‘Ross Is Boss’ Set to Join Syndicator’s Daytime Trial Lineup

Apr 9, 2007  •  Post A Comment

Twentieth Television wants to show audiences in the courtroom who’s “Boss.”

The syndicator is working with former Los Angeles County Superior Court Judge Kevin Ross to develop a strip entitled “Ross Is Boss” for a fall 2008 launch.

The project is one of several that the syndicator is considering for 2008 and one that, if it moves forward in the development process, could bolster Twentieth’s growing daytime lineup.

The series would join an already flourishing court show business for the distributor, which produces and distributes “Judge Alex,” “Divorce Court” and “Cristina’s Court.”

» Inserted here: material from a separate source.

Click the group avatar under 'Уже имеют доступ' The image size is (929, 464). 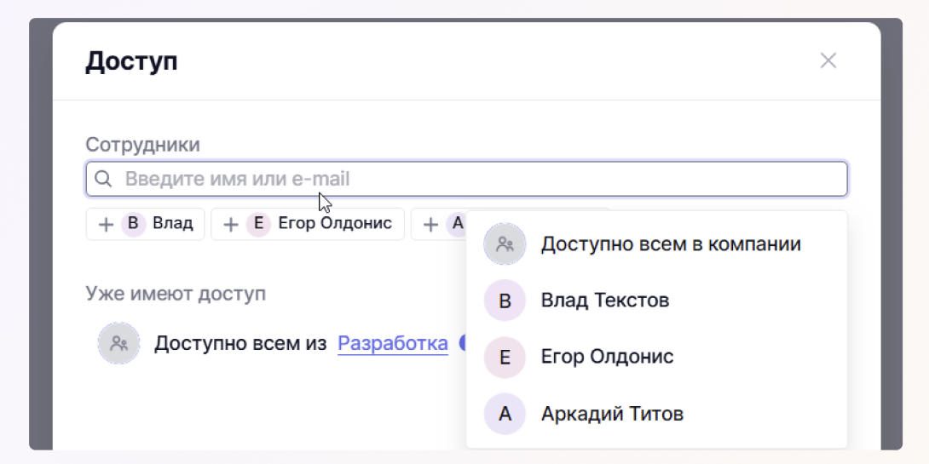(118, 344)
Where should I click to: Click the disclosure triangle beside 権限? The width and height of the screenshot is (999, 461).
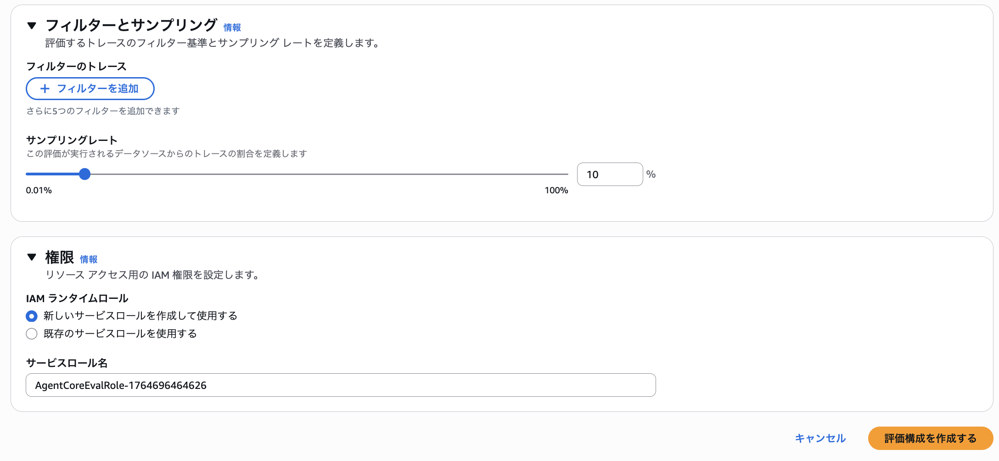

“Twentieth Television currently has court show blocks on both their Fox and duopoly stations, so it would be a logical move to continue to grow that arena,” said Bill Carroll, VP and director of programming for Katz TV. “Right now, there is tremendous flexibility for court shows to run in daytime, early fringe and even in some cases access, and Twentieth has the ability to take advantage of that.”

There are currently nine court shows on the air in syndication, all of which will return this fall, ranging from the top-ranked “Judge Judy,” which has averaged a 4.8 this season, to Sony’s “Judge Maria Lopez,” which is pulling a 1.0 score.

In addition, Radar Entertainment will introduce “Jury Duty” to the mix this fall, featuring a celebrity jury that will decide the outcome of cases. The series is cleared in 75 percent of the country to date, most recently adding CBS-owned stations KTXA-TV in Dallas and WUPA-TV in Atlanta.

Order for the Court

The appeal of court shows apparently has not reached its saturation point, with Warner Bros. also looking into new court show projects. A rookie court show can pull as much as $10 million in licensing and barter in its rookie season if it breaks a 1.5 rating, according to analysts.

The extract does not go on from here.